O juiz de garantias e o pacote anticrime têm inspirações bem distintas. O primeiro visa garantir direitos do cidadão; o segundo, o poder punitivo do Estado. Um serve à liberdade; o outro, ao cárcere. Quiseram o destino e as circunstâncias políticas que esse encontro atípico acontecesse. Fez-se essa conexão porque ela é relevante para entender o que está em jogo.
O juiz de garantias atuaria na fase do inquérito policial e seria responsável por decidir questões da investigação, como quebras de sigilo (de dados, telefônico, bancário ou fiscal), produção inicial de provas e prisões processuais (que não se confundem com a pena). A ele incumbe atuar para que o inquérito ocorra dentro da legalidade. A outro juiz caberia o posterior papel de julgar, absolvendo ou condenando, e neste último caso, aplicando a pena.

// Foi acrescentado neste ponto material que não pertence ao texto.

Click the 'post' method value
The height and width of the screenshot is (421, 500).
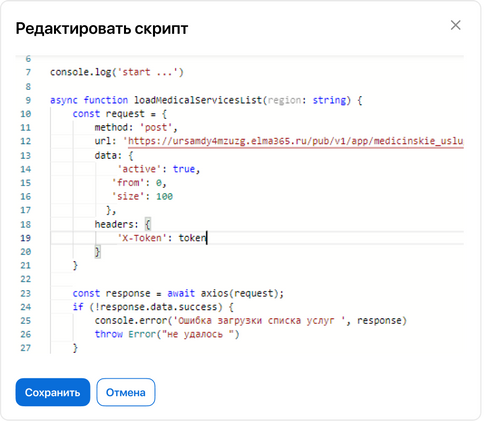tap(156, 127)
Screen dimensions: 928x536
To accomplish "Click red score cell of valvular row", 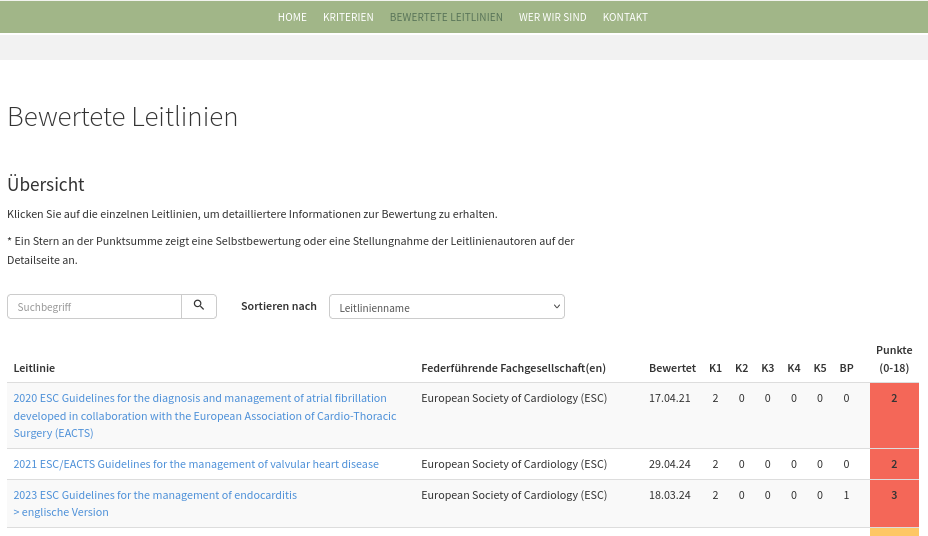I will tap(894, 464).
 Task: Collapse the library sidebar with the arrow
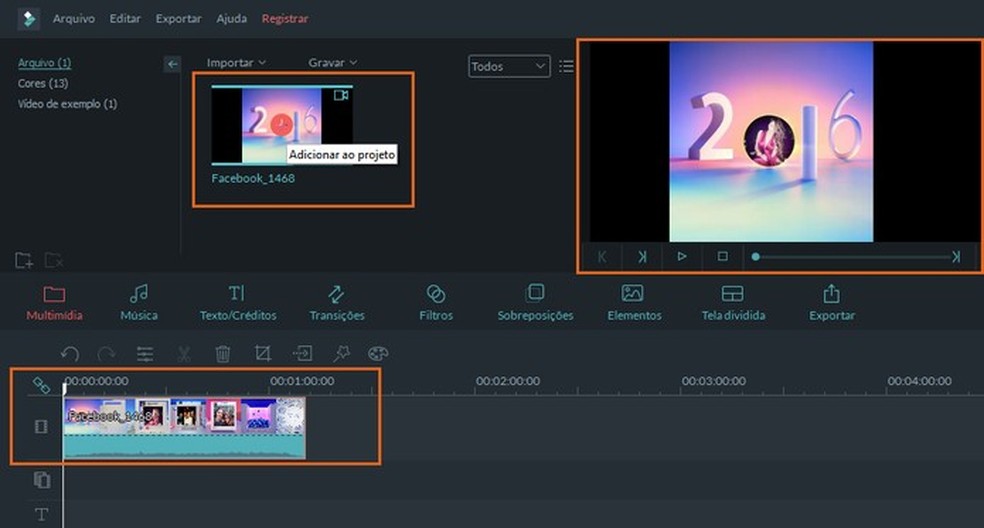172,64
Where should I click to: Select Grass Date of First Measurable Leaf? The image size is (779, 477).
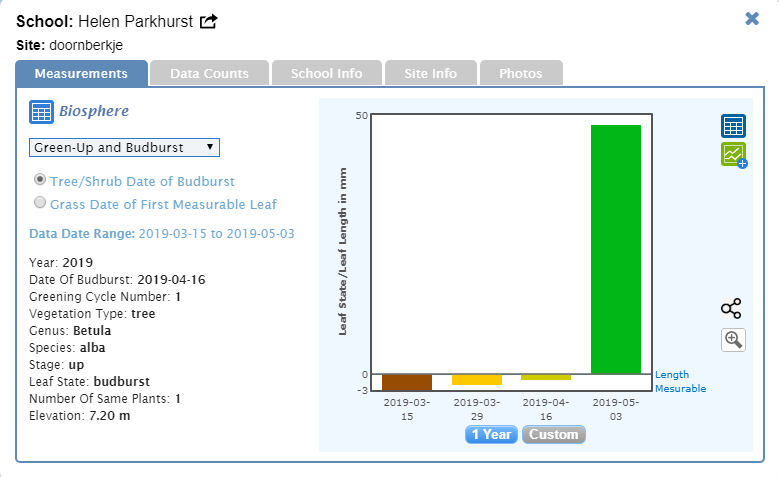pos(40,203)
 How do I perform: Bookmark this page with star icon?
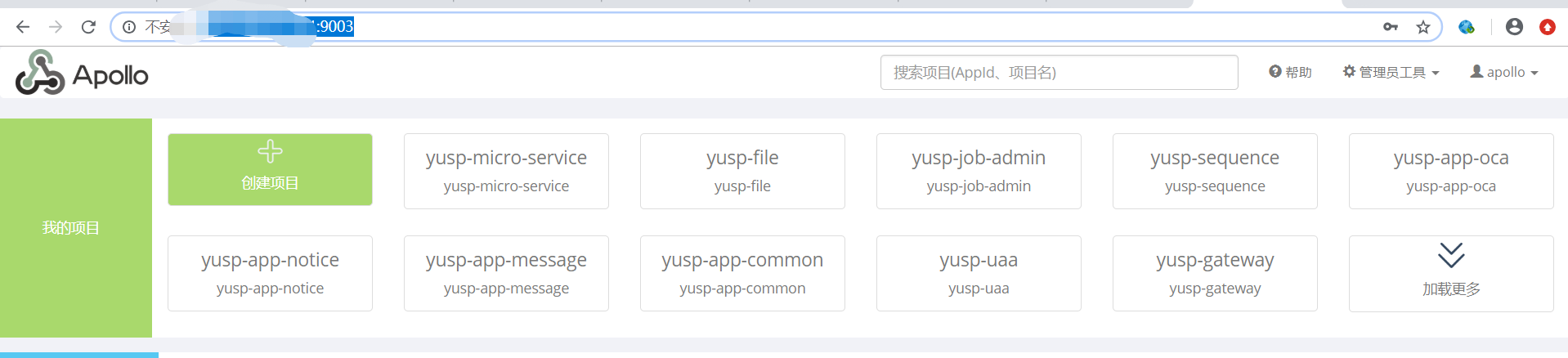(x=1423, y=27)
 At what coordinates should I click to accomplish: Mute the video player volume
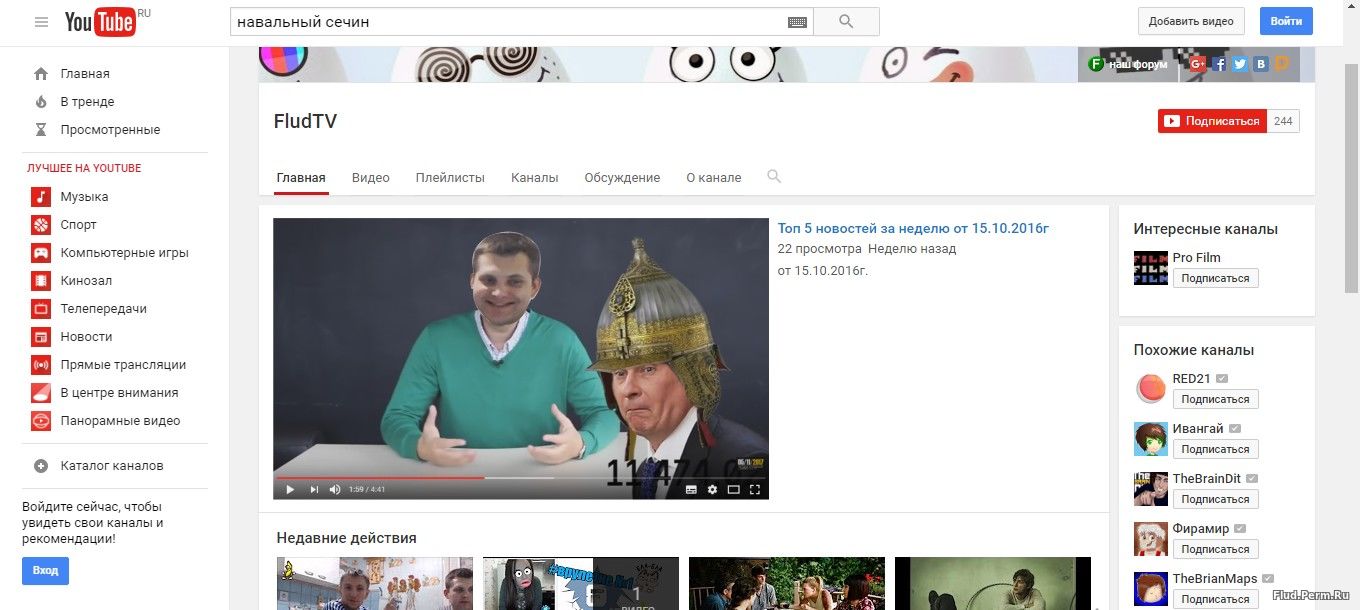pos(335,489)
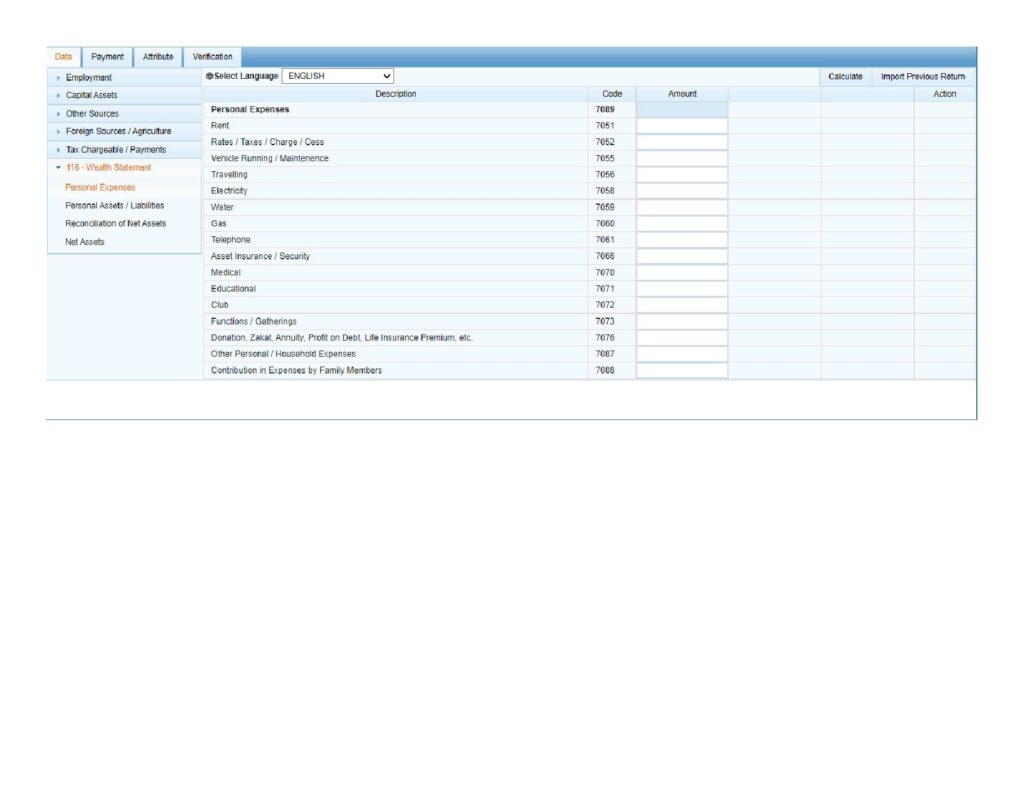Click Import Previous Return button
Image resolution: width=1024 pixels, height=791 pixels.
click(x=922, y=76)
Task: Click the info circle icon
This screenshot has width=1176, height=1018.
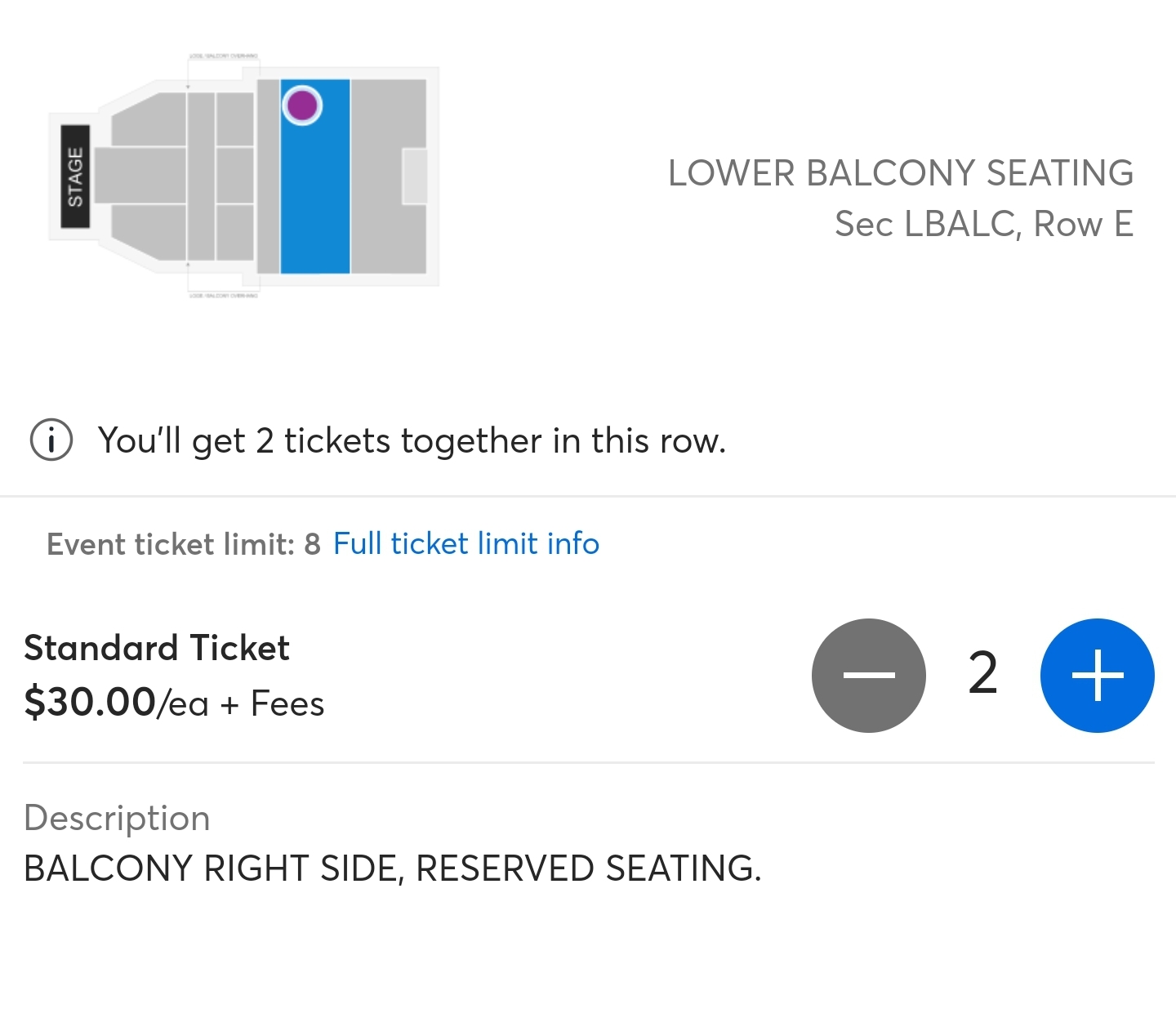Action: pyautogui.click(x=51, y=440)
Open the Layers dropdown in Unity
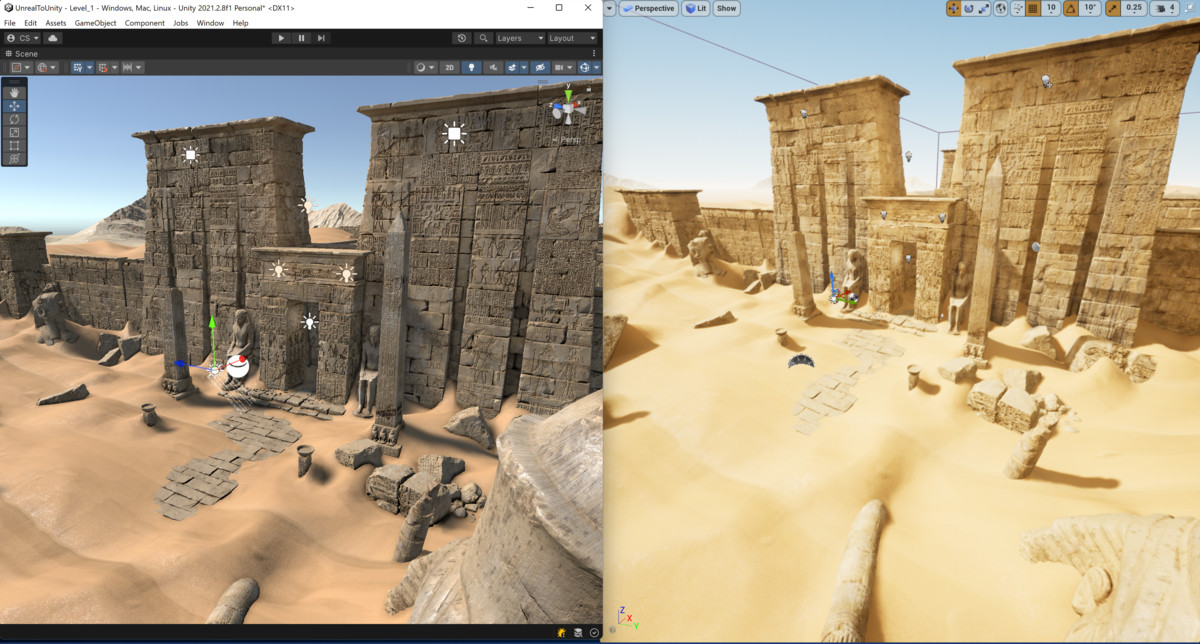The width and height of the screenshot is (1200, 644). [x=519, y=38]
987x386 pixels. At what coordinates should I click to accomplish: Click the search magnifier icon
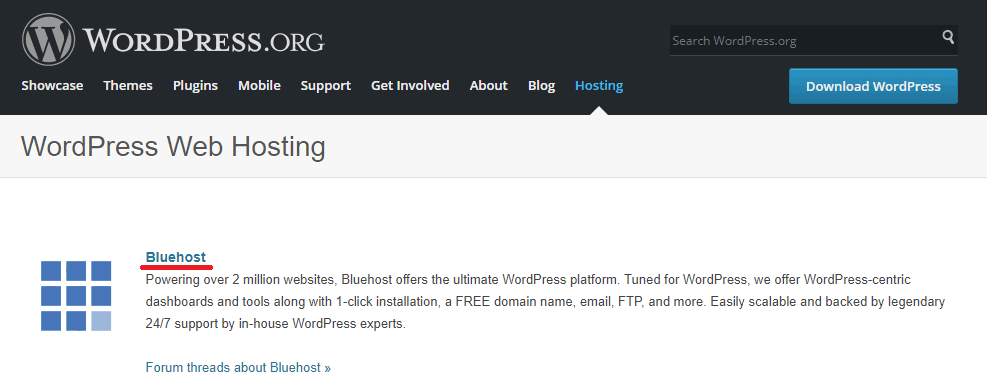click(x=948, y=37)
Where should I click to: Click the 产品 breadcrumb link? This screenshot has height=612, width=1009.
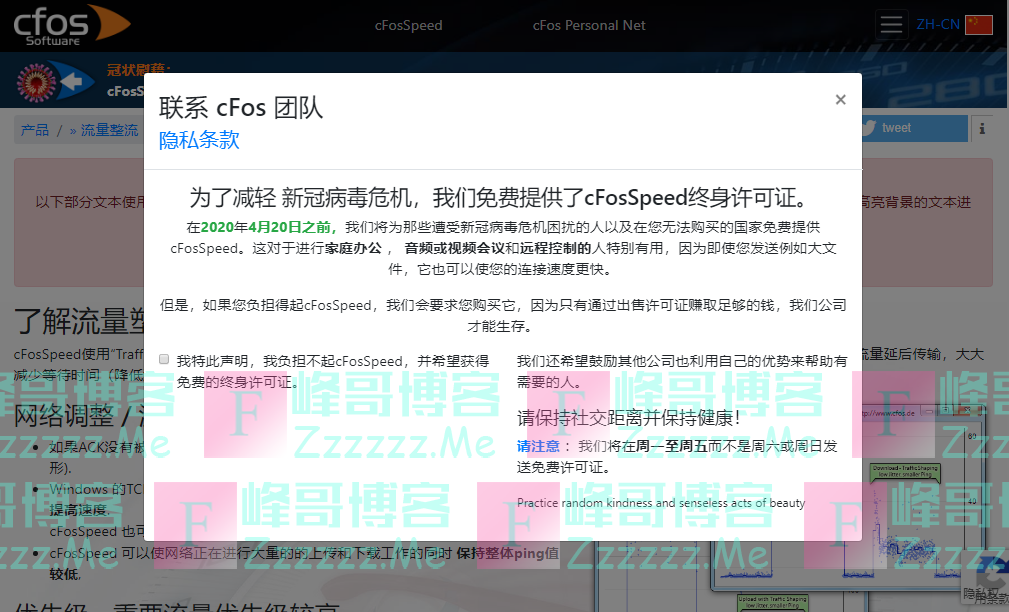35,130
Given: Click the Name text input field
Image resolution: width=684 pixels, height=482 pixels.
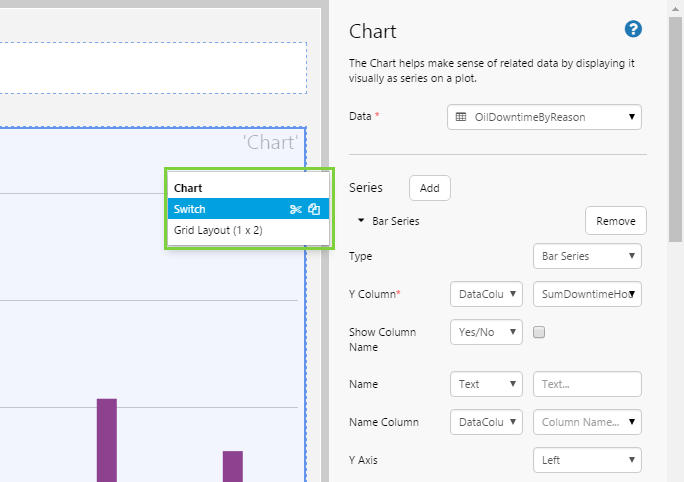Looking at the screenshot, I should 587,384.
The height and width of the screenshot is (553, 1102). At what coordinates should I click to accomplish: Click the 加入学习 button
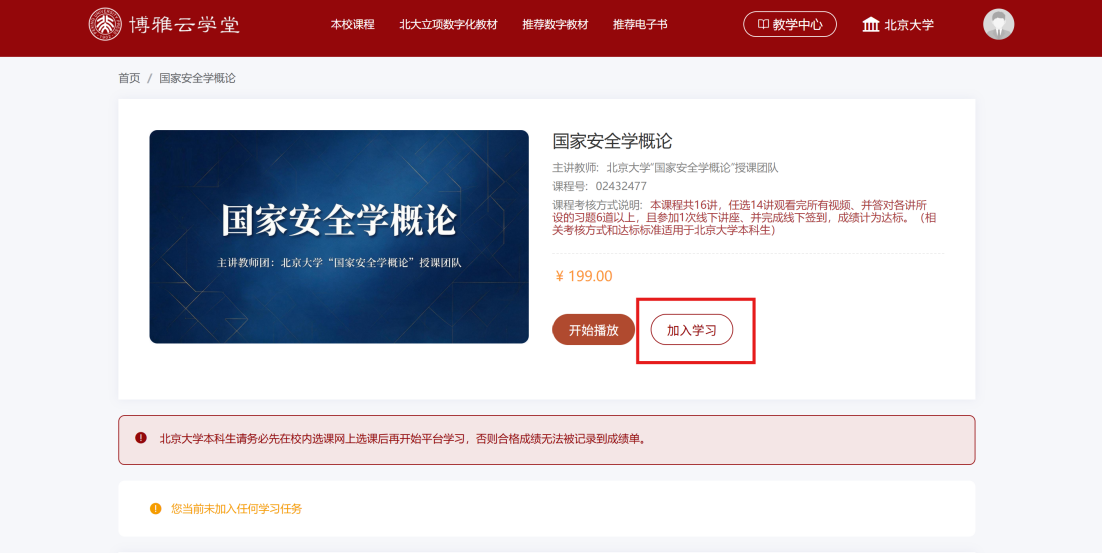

Essa separação de papeis tem como efeito (ao menos se pretende) tirar a gestão da prova das mãos do juiz que vai julgar. Quem julga não deve investigar, quem investiga não deve julgar. Parece lógica a conclusão de que o ato de investigar pode conduzir a prejulgamentos. É justamente isso que se quer evitar. Um julgamento que se pretende justo pressupõe que o julgador não esteja contaminado pela investigação. Note-se que a confusão de papéis no processo criminal é um traço inquisitivo e ainda presente no sistema processual brasileiro. Já é passado o tempo de superar isso.
De nada adianta, porém, um juiz de garantias e outro de julgamento se for preservada uma mentalidade inquisitória. Os prejulgamentos costumam encontrar meios de burlar as normas processuais. Uma mudança de cultura jurídica é necessária, portanto, não bastando a mudança na legislação. E nesse ponto há um elo com o pacote anticrime. Além do nome redundante, a sua inspiração também o é, pois expressa uma velha mentalidade punitivista.
Embora algumas propostas absolutamente criticáveis (como a prisão após segunda instância em conflito com a Constituição e a imprópria ampliação da legítima defesa para agentes de segurança pública) tenham sido retiradas do pacote, ele preserva a sua essência.
Não cabe aqui dissecar o malfadado pacote, mas é possível identificar sua essência repressiva. Medidas como o endurecimento de regras para progressão de regime, livramento condicional e a ampliação do máximo de pena para 40 anos acarretam em algo evidente: pessoas presas por mais tempo. E isso resulta no crescimento da já superpopulação carcerária brasileira (rumo a 1 milhão de pessoas).
Desde a década de 90 o Brasil está entre os países que mais encarceram no mundo, sem que isso tenha proporcionado ganhos em termos de segurança pública. Há estudos que demonstram essa falta de correlação, mas um observador atento pode chegar à mesma conclusão. Numa visão pragmática, é injustificável a insistência na resposta neurótica e ineficaz de punir sempre mais e mais.
Destaco a importância do juiz de garantias no processo penal brasileiro, mas que fique o alerta do que vem a reboque. Ainda é tempo de se debater e refletir a maneira como se é pensada a questão criminal no Brasil, e quiçá perceber que os caminhos já trilhados conduzem a um destino bem conhecido.
Ledo Paulo Guimarães Santos, advogado criminalista, é doutor em Direito Criminal e professor de Direito Penal da Escola de Direito e Ciências Sociais da Universidade Positivo.